AVS 62nd International Symposium & Exhibition
    Surface Science Wednesday Sessions
       Session SS+AS+EN-WeA

Paper SS+AS+EN-WeA4
Density Functional Study of the Oxygen Chemistry and NO Oxidation Mechanism on Low-index Surfaces of SmMn2O5 mullite

Wednesday, October 21, 2015, 3:20 pm, Room 113

Session: Metals, Alloys & Oxides: Reactivity and Catalysis
Presenter: Bin Shan, Huazhong University of Science and Technology, China
Authors: X. Liu, Huazhong University of Science and Technology, China
Z.Z. Chen, Huazhong University of Science and Technology, China
K.J. Cho, The University of Texas at Dallas
R. Chen, Huazhong University of Science and Technology, China
B. Shan, Huazhong University of Science and Technology, China
Correspondent: Click to Email
SmMn2O5 mullite has recently been reported to be a promising alternative to traditional Pt-based catalysts for environmental and energy applications. By performing density functional calculations, we systematically investigated lattice oxygen reactivity and oxygen adsorption/dissociation/migration behaviors on low index surfaces of SmMn2O5 mullite with different terminations. The (001), (010) and (100)surfaces have lowest barriers against exchanging O species with environments and thus are expected to be active surfaces.Furthermore, we have calculated the reaction routes along different channels on these three surfaces.
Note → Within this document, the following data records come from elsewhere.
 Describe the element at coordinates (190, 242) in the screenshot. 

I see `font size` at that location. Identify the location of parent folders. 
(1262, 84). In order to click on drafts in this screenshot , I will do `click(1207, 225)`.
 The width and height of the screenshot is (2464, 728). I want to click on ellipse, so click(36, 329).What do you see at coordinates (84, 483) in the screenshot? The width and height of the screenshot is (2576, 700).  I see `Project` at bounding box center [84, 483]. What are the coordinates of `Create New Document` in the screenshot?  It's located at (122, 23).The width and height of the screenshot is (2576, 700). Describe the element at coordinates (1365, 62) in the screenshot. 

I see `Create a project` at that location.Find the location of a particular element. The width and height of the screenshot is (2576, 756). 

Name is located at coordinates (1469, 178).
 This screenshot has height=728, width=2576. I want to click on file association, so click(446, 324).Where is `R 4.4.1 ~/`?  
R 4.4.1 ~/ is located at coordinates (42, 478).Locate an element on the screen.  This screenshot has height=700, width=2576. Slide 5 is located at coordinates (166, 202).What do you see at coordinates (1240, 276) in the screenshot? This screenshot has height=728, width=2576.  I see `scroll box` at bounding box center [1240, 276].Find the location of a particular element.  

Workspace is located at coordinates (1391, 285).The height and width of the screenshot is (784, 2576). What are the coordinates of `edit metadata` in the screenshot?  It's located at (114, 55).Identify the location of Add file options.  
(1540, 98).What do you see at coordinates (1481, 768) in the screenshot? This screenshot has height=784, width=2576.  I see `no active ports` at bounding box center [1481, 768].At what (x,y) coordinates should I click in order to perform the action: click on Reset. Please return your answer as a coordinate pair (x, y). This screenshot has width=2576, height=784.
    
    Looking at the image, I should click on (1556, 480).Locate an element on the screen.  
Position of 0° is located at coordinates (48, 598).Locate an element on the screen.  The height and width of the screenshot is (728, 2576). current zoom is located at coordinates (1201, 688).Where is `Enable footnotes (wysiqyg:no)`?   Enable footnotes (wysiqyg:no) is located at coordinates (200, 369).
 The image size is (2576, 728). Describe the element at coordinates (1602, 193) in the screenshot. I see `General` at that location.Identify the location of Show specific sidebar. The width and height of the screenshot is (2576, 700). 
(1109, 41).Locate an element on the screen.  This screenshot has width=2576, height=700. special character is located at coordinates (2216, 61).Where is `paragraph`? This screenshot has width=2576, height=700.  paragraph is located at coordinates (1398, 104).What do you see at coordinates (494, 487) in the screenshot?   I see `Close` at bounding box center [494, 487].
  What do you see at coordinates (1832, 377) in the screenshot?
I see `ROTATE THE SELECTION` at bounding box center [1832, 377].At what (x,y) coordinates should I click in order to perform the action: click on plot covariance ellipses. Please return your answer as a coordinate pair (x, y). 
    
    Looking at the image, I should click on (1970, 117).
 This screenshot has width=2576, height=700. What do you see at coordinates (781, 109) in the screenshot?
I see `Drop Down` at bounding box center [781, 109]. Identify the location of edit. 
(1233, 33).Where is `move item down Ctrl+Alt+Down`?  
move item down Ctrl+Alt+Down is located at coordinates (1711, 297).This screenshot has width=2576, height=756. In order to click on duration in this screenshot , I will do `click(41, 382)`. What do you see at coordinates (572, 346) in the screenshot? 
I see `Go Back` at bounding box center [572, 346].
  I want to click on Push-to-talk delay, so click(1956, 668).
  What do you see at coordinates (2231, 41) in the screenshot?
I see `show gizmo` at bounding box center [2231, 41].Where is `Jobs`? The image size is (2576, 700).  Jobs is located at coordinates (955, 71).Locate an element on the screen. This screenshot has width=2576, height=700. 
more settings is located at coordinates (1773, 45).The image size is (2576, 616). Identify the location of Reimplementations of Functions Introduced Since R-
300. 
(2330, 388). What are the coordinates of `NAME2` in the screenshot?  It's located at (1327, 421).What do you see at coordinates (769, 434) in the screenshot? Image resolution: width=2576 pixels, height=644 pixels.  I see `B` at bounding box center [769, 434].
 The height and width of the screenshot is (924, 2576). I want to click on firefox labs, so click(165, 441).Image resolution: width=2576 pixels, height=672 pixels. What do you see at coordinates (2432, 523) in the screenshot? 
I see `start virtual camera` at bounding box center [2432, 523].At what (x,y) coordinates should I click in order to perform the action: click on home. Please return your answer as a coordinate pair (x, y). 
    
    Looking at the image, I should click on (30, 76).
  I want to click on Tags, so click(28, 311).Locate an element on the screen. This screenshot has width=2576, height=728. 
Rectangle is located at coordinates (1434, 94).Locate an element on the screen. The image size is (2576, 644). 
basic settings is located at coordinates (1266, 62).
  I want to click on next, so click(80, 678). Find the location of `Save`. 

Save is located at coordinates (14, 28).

Our results show that both ER and MvK mechanisms co-exist in NO oxidation by SmMn2O5. The most active surface is the (010) facet with Mn4+ ions in the surface layer where oxidation can be realized by a synergetic mechanism involving ER processes along bridge-MnO channels. The (001) surface with Mn4+ ions in the surface layer is also expected to be active for oxidation via the MvK mechanism. On the other hand, despite the low oxygen vacancy formation energy, the (110) surface could easily undergo surface reconstruction and quickly lose active sites. Our calculations also suggest that the rate determining step of oxidation reaction on SmMn2O5 surfaces is the desorption of NO2 on both (010) and (001) facets. Our study presents systematic pictures on catalytic activities of SmMn2O5, which are important to the full understanding and improvement of SmMn2O5 performance. The comprehensive micro-kinetic model on the reaction dynamics of SmMn2O5 is under construction.